Why We Built Our Model This Way
Empirical Evidence for Component-Based Risk Assessment
Published: February 2026 • Study Period: 2024-2025
The Question
What actually predicts which motor carriers will crash? Rather than relying on industry assumptions, we tested each potential predictor empirically using temporal validation on 242,969 graded carriers.

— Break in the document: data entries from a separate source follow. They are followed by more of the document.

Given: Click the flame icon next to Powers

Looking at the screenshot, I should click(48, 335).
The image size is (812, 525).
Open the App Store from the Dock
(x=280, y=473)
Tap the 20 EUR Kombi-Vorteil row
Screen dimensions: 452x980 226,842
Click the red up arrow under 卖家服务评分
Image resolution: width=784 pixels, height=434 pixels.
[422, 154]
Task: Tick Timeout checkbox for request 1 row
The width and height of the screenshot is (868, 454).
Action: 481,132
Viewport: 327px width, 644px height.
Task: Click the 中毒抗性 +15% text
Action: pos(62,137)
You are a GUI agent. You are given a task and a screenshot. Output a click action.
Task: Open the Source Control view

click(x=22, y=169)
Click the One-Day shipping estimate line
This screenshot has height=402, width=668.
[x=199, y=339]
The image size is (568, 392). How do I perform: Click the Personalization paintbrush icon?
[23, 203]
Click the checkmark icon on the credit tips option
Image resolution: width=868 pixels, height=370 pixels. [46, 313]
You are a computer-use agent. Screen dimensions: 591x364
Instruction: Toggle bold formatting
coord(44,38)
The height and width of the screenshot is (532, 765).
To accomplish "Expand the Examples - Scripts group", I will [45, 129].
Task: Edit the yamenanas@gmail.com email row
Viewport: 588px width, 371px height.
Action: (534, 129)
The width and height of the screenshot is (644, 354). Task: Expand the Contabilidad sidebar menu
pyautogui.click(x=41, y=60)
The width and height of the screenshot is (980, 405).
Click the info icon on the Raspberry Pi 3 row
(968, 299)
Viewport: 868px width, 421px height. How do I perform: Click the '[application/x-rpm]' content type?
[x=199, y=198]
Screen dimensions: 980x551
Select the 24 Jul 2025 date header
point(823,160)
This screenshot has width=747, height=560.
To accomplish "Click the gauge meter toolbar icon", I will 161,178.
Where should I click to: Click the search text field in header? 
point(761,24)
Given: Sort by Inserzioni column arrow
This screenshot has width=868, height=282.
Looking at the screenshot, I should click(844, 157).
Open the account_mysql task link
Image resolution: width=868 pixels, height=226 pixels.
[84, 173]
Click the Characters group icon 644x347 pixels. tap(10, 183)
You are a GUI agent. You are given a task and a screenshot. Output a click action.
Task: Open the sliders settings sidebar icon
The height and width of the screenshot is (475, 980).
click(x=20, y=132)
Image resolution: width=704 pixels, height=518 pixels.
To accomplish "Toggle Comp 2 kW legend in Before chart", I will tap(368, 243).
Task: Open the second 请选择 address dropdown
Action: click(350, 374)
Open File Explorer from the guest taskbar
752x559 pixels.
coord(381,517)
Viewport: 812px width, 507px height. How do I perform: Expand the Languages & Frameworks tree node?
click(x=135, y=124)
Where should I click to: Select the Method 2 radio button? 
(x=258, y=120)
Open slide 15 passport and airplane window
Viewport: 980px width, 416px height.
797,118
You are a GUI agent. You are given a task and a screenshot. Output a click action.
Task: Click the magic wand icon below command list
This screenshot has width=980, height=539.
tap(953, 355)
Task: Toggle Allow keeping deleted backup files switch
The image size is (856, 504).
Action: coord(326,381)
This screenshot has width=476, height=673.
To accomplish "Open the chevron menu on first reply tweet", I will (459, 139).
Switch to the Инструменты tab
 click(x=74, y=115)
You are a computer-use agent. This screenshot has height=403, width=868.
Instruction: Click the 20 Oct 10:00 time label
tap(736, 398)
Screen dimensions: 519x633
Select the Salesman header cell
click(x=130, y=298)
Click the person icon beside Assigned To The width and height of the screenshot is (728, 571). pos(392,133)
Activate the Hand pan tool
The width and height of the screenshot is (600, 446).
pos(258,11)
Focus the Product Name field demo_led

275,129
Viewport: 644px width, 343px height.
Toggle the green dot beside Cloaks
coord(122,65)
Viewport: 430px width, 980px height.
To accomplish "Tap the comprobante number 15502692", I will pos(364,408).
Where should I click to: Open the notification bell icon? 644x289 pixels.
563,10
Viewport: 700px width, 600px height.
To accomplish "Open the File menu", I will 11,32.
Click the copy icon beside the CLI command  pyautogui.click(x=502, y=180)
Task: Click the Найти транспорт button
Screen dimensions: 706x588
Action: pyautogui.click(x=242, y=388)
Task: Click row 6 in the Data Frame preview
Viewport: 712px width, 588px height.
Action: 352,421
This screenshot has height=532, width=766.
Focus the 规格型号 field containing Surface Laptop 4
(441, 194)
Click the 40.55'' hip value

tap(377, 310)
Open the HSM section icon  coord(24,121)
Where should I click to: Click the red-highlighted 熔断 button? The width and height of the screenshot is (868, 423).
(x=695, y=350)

We measured Year 1 factors (2024) and checked if they predicted Year 2 outcomes (2025), controlling for fleet size using Empirical Bayes shrinkage within fleet-size bands. This approach isolates true predictive signal from fleet-size confounding and revealed some surprising findings that challenged conventional wisdom.
Our Model Formula:
Each weight is tuned for both predictive power (AUC) and size-fairness. Crash history is the dominant predictor, followed by behavioral violations, equipment condition, and severity indicators. All rates are Empirical Bayes-adjusted and normalized per 100,000 miles.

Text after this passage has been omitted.